#### [INPUT FOR THIS TASK]
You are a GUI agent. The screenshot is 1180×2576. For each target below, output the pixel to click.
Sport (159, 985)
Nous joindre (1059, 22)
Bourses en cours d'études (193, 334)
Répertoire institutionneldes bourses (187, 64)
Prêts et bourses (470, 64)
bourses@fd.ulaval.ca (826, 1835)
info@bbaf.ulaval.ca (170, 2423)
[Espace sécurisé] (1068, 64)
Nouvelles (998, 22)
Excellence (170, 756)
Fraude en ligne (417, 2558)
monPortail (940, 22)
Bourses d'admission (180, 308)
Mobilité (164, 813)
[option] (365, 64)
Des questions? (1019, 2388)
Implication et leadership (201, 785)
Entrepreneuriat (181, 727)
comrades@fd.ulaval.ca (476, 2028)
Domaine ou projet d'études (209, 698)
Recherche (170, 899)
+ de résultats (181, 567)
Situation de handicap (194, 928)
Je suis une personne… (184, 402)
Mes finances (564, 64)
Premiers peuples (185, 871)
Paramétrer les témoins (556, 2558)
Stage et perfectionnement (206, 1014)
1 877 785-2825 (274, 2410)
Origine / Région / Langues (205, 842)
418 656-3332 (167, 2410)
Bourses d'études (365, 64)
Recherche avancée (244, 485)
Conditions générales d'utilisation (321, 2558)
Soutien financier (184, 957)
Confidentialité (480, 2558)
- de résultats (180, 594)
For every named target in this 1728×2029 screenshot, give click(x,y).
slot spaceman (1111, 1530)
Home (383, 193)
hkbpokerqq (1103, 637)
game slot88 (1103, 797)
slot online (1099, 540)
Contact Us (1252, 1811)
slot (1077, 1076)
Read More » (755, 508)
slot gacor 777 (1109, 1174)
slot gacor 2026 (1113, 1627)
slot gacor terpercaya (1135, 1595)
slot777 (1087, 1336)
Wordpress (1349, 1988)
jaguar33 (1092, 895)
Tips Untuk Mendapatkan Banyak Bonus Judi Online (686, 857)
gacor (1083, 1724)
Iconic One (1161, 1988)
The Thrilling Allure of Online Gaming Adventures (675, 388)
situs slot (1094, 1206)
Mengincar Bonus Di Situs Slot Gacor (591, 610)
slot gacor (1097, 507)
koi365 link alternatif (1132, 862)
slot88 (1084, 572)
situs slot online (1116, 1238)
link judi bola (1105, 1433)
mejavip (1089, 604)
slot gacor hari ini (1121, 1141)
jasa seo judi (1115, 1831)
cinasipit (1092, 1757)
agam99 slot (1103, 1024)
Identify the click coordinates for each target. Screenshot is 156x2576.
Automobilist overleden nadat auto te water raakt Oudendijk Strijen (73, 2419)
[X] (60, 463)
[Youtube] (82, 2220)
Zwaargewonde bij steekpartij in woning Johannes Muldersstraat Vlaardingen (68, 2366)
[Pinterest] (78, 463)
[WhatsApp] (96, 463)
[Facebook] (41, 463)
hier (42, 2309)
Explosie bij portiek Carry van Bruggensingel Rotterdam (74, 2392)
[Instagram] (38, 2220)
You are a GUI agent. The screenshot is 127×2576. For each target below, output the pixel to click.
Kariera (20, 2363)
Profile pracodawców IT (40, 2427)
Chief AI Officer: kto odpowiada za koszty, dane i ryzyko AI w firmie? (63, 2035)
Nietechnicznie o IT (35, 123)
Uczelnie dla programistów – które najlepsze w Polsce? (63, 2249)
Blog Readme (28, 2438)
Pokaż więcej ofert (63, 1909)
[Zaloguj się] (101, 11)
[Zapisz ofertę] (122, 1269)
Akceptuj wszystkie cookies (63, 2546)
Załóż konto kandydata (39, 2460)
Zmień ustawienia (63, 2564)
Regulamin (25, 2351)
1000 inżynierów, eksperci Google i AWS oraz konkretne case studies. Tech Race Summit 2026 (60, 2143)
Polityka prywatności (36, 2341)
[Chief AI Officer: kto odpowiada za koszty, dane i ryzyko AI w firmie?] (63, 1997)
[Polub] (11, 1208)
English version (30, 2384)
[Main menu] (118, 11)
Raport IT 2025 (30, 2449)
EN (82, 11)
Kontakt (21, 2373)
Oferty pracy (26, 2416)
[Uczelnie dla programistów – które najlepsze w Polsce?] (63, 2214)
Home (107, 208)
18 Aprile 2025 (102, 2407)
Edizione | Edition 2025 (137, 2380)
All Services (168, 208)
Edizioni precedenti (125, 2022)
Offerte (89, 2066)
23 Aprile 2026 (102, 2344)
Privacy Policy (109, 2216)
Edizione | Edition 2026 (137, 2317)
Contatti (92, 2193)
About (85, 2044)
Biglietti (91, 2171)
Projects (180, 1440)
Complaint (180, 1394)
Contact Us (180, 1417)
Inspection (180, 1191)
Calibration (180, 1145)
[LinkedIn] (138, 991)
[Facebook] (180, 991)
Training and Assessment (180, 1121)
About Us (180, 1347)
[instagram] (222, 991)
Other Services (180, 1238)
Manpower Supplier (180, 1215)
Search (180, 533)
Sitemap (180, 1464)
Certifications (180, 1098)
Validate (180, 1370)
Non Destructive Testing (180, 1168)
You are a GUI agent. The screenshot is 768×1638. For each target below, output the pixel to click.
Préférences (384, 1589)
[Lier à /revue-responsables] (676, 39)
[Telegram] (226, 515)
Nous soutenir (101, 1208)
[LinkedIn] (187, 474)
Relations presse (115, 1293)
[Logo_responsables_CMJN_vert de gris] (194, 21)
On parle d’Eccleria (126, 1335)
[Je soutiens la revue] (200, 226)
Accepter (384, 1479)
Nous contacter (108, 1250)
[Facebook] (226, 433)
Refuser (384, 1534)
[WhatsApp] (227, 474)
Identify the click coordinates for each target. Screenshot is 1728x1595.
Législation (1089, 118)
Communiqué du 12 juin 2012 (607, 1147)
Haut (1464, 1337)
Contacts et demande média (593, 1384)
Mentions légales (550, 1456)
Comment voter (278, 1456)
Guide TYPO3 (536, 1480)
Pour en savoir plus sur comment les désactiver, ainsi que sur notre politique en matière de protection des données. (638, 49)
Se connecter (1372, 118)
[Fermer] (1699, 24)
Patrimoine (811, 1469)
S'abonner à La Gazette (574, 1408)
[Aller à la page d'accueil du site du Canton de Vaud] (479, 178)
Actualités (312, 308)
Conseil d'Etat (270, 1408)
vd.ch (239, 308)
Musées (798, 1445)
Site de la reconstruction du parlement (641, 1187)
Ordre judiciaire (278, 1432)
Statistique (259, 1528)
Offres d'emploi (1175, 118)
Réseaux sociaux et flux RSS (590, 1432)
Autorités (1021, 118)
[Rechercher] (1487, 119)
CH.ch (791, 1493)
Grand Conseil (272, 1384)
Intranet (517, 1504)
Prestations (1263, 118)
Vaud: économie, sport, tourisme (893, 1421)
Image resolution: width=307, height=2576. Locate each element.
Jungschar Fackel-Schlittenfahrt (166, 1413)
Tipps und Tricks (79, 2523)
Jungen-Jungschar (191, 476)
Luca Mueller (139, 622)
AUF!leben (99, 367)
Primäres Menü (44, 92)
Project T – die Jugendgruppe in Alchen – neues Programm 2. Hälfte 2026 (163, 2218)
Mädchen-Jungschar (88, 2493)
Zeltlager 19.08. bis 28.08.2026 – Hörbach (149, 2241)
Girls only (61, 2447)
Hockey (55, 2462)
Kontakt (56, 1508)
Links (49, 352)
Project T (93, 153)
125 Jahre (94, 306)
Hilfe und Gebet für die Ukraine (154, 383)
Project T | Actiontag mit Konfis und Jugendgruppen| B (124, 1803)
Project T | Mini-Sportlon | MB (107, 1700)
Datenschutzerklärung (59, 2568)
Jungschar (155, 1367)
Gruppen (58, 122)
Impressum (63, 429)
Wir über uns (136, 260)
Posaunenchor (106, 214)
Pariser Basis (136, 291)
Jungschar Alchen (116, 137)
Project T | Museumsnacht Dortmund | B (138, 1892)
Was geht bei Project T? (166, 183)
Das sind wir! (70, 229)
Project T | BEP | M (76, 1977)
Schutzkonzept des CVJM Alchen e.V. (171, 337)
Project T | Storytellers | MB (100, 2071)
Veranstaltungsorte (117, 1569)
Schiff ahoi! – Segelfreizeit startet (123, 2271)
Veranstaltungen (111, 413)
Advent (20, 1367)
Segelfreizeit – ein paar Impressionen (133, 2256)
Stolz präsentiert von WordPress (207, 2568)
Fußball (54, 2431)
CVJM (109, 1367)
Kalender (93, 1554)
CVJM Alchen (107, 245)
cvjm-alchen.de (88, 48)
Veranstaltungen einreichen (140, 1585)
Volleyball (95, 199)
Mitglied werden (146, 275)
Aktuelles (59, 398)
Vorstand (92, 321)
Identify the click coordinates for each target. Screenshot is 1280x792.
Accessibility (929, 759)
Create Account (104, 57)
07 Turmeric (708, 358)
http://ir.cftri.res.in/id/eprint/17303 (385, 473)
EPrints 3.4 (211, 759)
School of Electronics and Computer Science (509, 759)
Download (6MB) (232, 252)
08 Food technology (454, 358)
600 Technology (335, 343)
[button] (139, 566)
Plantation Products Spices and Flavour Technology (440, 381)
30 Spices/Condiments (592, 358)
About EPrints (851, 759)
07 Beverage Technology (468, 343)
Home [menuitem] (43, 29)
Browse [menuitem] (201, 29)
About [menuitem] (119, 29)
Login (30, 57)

#### [EXERCISE GOAL]
In the listing above, find the line with "Volleyball (95, 199)" and the line with "600 Technology (335, 343)"; set down exactly those two lines and every line between them, nothing more.

#### [EXERCISE ANSWER]
Volleyball (95, 199)
Mitglied werden (146, 275)
Aktuelles (59, 398)
Vorstand (92, 321)
Identify the click coordinates for each target. Screenshot is 1280x792.
Accessibility (929, 759)
Create Account (104, 57)
07 Turmeric (708, 358)
http://ir.cftri.res.in/id/eprint/17303 (385, 473)
EPrints 3.4 (211, 759)
School of Electronics and Computer Science (509, 759)
Download (6MB) (232, 252)
08 Food technology (454, 358)
600 Technology (335, 343)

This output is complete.